PS. Не забывайте также читать комментарии, они открываются, если кликнуть мышкой на номер стиха.

----------


## Правислав

Позвольте спросить, всех ли джив ожидает такая учесть после оставления тела?

----------


## Гокуланатх дас

Разумеется нет. Это описание только для джив в теле человека, которые своими "доблестными" деяниями заслужили свидание с ямадутами. Об этом свидетельствует "он испускает мочу и кал" - то есть джива выходит из тела через нижние центры.
Благочестивые и духовные люди оставляют тело по-другому.

----------


## Правислав

> Благочестивые и духовные люди оставляют тело по-другому.


По-другому, это как?

----------


## Правислав

И ещё вопрос, почему так однозначно разделяете людей на грешников и благочестивых? В  жизни я не наблюдаю такого строгого разграничения. У каждого имеются свои грехи, сильные и слабые стороны, и таких условно 90%, оставшиеся 10% делят тамагунщики и саттвичные люди по-ровну. Меня интересует, что происходит со среднестатистическим человеком, таким как я, например.)

----------


## Гокуланатх дас

По-другому - это значит что за ними приходят вишнудуты (если им пора уже домой) или представители высших планет, если им туда. Соответственно, джива при этом оставляет тела через верхние центры и страха не испытывает.

-- ИСХОДНЫЕ МАТЕРИАЛЫ --
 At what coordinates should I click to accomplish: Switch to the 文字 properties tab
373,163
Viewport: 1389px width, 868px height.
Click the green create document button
* * *
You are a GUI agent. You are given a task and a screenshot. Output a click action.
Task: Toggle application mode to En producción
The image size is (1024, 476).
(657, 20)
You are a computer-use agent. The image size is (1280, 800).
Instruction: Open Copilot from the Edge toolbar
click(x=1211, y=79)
* * *
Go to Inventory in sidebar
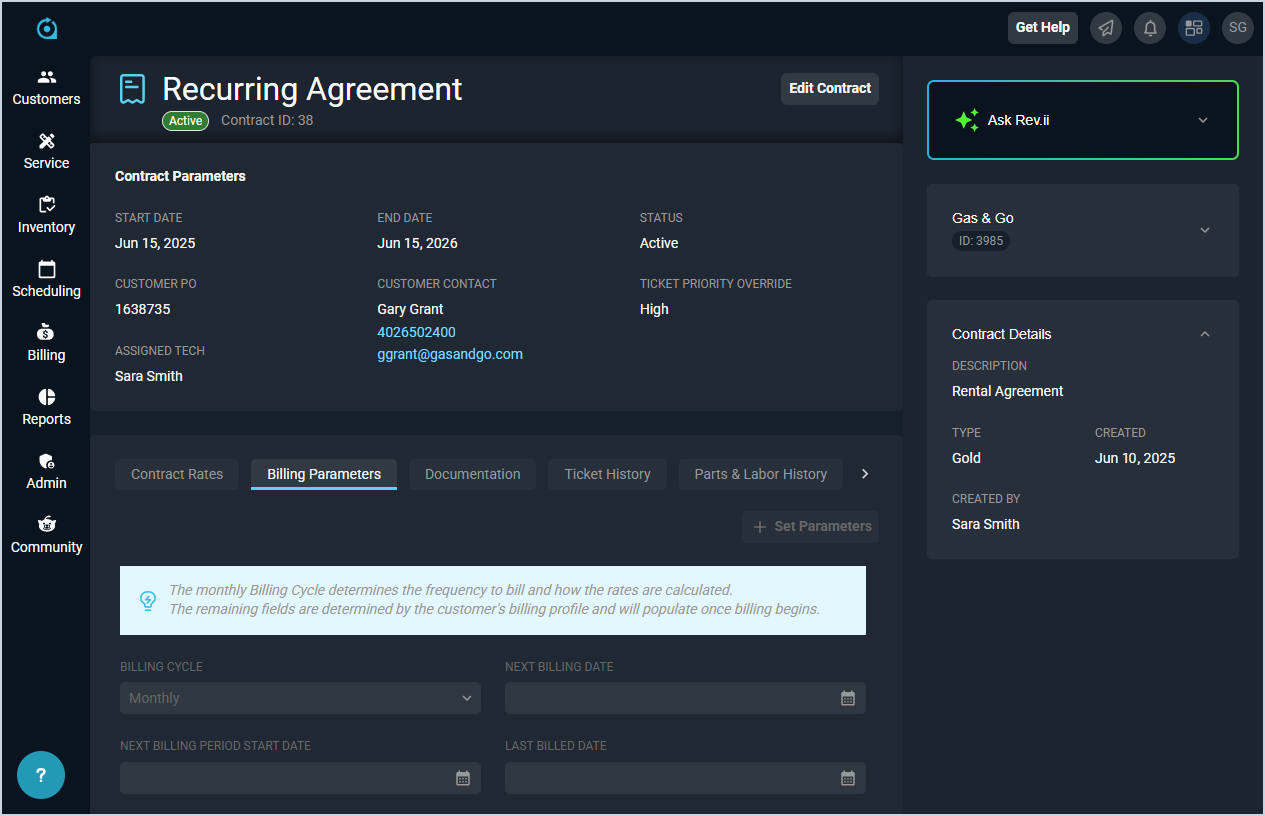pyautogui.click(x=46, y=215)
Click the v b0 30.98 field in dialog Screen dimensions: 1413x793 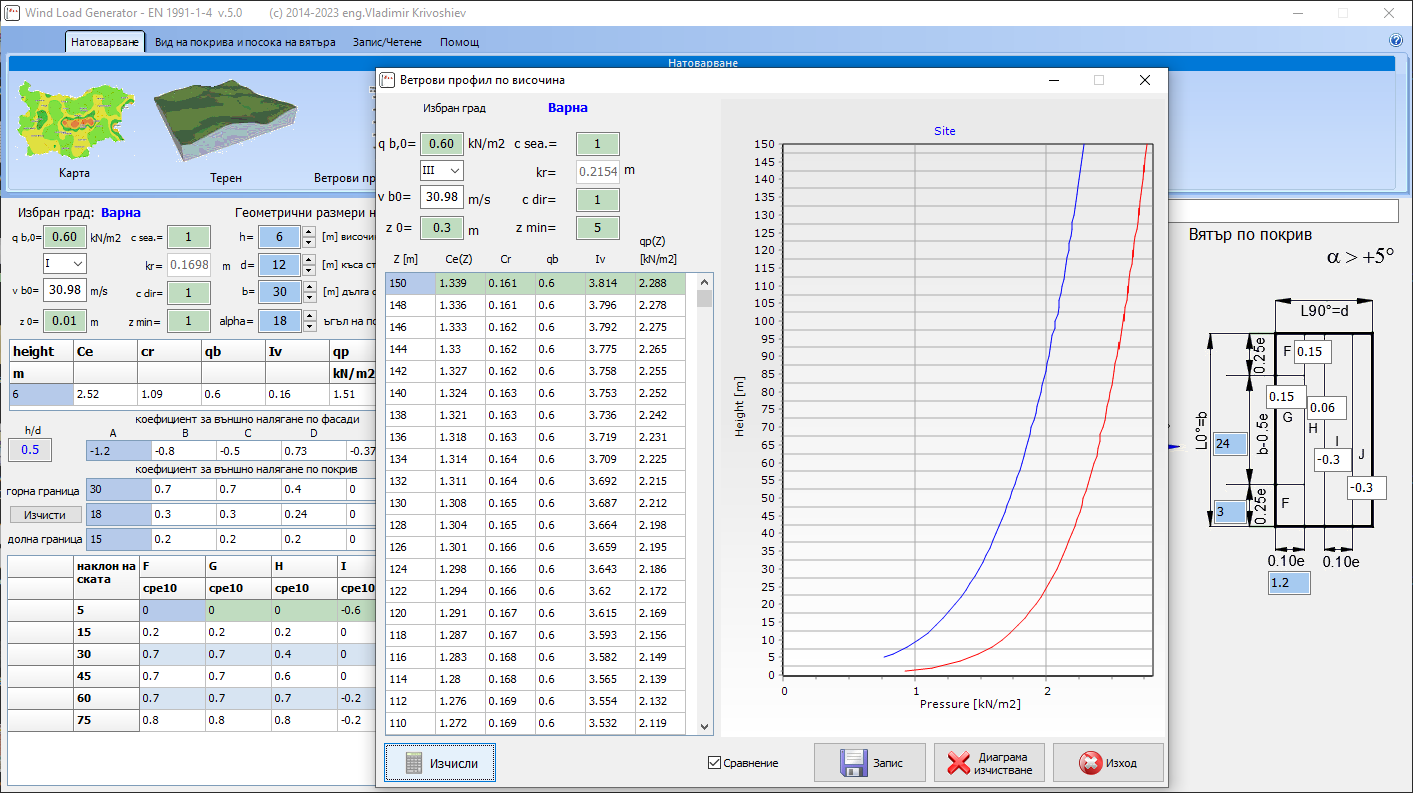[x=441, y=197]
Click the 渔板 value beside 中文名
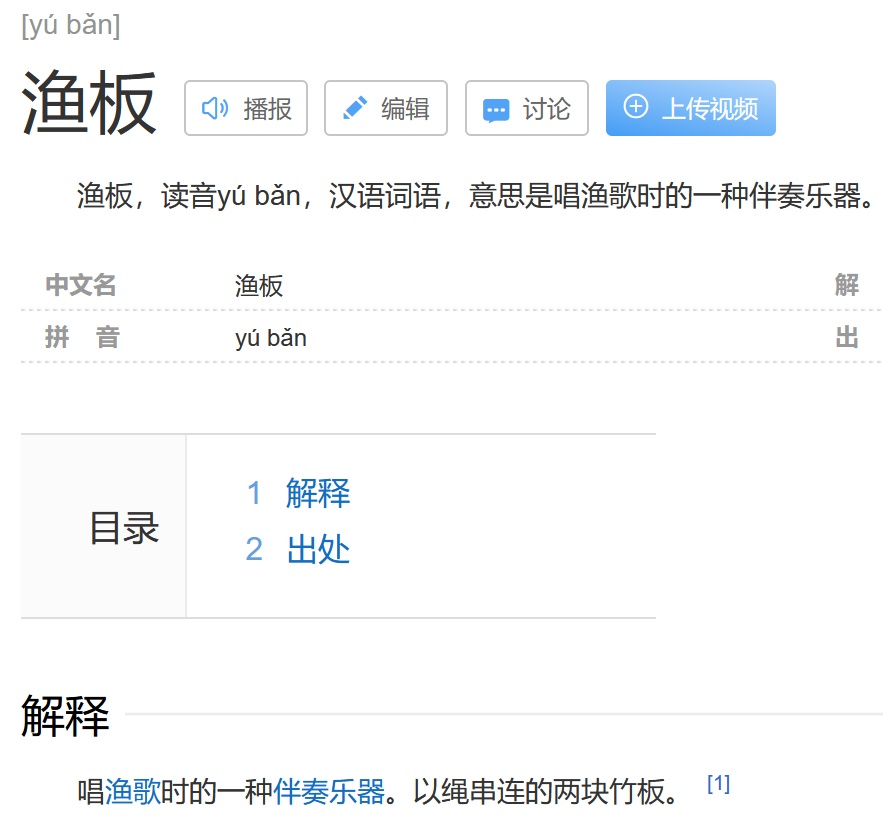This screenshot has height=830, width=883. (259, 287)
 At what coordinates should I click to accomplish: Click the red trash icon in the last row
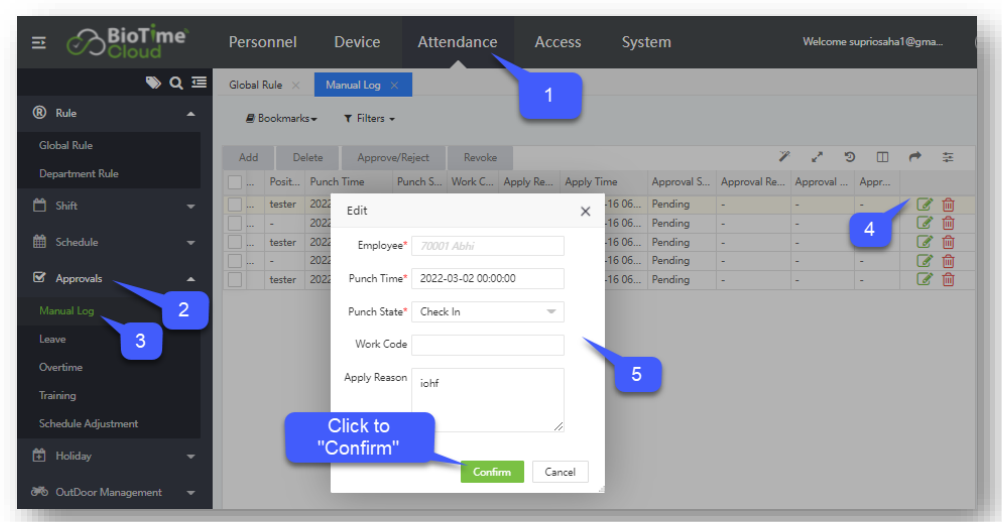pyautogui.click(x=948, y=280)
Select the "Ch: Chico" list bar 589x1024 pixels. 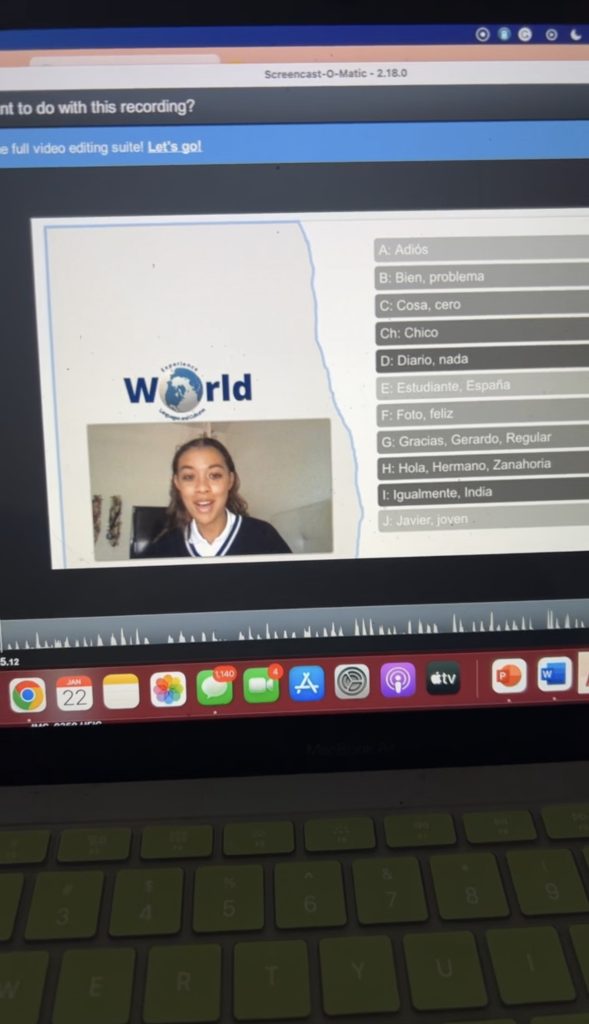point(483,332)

-- ЗАДАНИЕ 1 --
Выпишите без изменений фрагмент обсуждения об оставлении тела, начиная со слов «Разумеется нет. Это» и заканчивая словами «По-другому, это как?».
-- ЗАДАНИЕ 2 --
Напишите продолжение обсуждения об оставлении тела, которое следует за его последней репликой.
Записи выше представляют собой отдельный материал и с обсуждением не связаны.

-- ПИСЬМЕННЫЙ ОТВЕТ 1 --
Разумеется нет. Это описание только для джив в теле человека, которые своими "доблестными" деяниями заслужили свидание с ямадутами. Об этом свидетельствует "он испускает мочу и кал" - то есть джива выходит из тела через нижние центры.
Благочестивые и духовные люди оставляют тело по-другому.

----------


## Правислав

> Благочестивые и духовные люди оставляют тело по-другому.


По-другому, это как?

-- ПИСЬМЕННЫЙ ОТВЕТ 2 --
Современный среднестатистический человек, с точки зрения законов природы, является негодяем. То, что для современной "культуры" норма (мясоедение, интоксикации, незаконный секс) - вовсе не норма для Ямараджа, ему без разницы, что это разрешено законами государства и поощряется оным. 
С другой стороны, я тоже не уверен, что вот так вот сразу в ад... где-то слышал, что процесс постепенный, сначала из "цивилизованного" человека он попадает в тело человека более низкого уровня - бомжа, дикаря и т.п., а потом уже и в животное (через ад).

----------


## Дмитрий Казиков

В знаменитой Ведической книге смерти, часть из Гаруды-пураны,  есть главы описывающие судьбу не только грешников.

----------


## Правислав

Перечитал книгу мёртвых. Нашёл один абзац про "небесное царство", куда попадают благочестивые люди и прибывают там несколько веков до нового воплощения. Вопрос не раскрыт. Все люди делятся на благочестивых и грешников? Среднего варианта нет? Что такое "небесное царство"? Когда люди в состоянии клиническо смерти видят своих родственников, это ямадуты? Чем душа занимается после смерти между воплощениями и как узнаёт, что пора воплощаться? Изинит за большое количество вопросов. Но мне это интересно, т.к. до Голоки Вриндавана боюсь я не допрыгну.))

----------


## Правислав

В фильме "Веды и Единая Картина Мира" было сказано, что душа между воплощениями находится в бессознательном положении. Правильно ли я понял, что душа в "небесном царстве" находися в бессознательном состоянии? В чём смысл такого существования?

----------


## ЕвгенийК

> И ещё вопрос, почему так однозначно разделяете людей на грешников и благочестивых? 
> В  жизни я не наблюдаю такого строгого разграничения. У каждого имеются свои грехи, сильные и слабые 
> стороны, и таких условно 90%, оставшиеся 10% делят тамагунщики и саттвичные люди по-ровну. Меня интересует, 
> что происходит со среднестатистическим человеком, таким как я, например.)


Это условность. В теле человека есть как демонические качества, олицетворенные демонами, так и божественные, 
олицетворенные полубогами.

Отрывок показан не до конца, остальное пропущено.